About this exercise> Report each line of the entries below that includes "will".

Input material>
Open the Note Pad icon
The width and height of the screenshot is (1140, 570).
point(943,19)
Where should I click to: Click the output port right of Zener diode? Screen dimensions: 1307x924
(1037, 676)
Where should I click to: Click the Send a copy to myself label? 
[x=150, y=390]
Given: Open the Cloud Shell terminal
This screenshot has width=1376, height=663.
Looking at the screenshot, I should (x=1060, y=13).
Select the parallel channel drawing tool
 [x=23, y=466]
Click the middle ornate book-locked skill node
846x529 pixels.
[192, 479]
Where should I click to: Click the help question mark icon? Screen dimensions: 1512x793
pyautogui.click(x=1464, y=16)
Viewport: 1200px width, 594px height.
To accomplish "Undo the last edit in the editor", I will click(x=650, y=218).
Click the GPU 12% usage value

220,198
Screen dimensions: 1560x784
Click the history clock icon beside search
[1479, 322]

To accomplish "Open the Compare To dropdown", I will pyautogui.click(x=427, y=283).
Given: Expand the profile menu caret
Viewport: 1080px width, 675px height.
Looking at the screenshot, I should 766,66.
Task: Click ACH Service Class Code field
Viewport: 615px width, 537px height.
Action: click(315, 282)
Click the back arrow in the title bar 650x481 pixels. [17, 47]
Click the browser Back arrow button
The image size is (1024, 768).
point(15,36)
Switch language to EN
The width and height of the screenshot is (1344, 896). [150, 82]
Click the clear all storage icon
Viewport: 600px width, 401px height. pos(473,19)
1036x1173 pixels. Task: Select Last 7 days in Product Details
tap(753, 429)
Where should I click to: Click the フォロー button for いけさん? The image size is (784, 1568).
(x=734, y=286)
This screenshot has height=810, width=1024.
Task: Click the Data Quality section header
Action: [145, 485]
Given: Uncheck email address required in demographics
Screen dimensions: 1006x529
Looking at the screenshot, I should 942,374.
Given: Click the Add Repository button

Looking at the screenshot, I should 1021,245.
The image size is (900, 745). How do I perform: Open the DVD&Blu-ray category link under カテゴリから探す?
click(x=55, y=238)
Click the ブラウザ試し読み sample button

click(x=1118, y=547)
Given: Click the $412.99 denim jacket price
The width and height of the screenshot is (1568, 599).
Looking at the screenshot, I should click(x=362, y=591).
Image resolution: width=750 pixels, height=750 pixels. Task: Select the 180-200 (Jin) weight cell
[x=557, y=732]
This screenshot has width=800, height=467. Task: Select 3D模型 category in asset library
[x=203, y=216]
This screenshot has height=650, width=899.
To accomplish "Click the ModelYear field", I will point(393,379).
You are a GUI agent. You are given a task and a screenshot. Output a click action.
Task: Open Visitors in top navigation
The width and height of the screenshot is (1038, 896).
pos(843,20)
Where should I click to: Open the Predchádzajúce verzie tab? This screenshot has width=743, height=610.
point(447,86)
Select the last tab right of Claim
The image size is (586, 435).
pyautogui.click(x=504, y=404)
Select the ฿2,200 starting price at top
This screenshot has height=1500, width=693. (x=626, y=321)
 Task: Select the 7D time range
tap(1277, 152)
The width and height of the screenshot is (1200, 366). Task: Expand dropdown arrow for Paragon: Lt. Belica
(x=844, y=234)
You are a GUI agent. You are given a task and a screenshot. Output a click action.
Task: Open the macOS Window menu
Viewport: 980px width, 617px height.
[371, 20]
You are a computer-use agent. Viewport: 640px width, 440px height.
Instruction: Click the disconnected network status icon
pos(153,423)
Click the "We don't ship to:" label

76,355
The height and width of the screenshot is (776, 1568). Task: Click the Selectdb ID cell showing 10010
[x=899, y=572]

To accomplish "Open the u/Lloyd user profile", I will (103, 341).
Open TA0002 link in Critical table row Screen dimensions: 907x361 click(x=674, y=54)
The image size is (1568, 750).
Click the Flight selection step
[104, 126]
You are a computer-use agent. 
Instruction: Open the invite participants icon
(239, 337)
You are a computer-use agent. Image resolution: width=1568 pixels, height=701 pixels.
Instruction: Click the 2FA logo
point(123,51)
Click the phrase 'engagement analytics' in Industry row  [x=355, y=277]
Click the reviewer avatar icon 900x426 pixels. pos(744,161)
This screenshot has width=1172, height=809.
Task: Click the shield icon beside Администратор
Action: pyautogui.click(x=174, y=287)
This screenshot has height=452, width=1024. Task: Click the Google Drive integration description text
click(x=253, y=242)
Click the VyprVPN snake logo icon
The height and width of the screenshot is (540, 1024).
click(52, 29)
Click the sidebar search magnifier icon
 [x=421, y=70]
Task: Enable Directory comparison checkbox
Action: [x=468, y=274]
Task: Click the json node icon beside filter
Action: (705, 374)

Written reply>
To accomplish "Undo the last edit in the editor", I will click(x=650, y=218).
To accomplish "Open the Compare To dropdown", I will pyautogui.click(x=427, y=283).
To accomplish "Click the ModelYear field", I will point(393,379).
To accomplish "Open the u/Lloyd user profile", I will (103, 341).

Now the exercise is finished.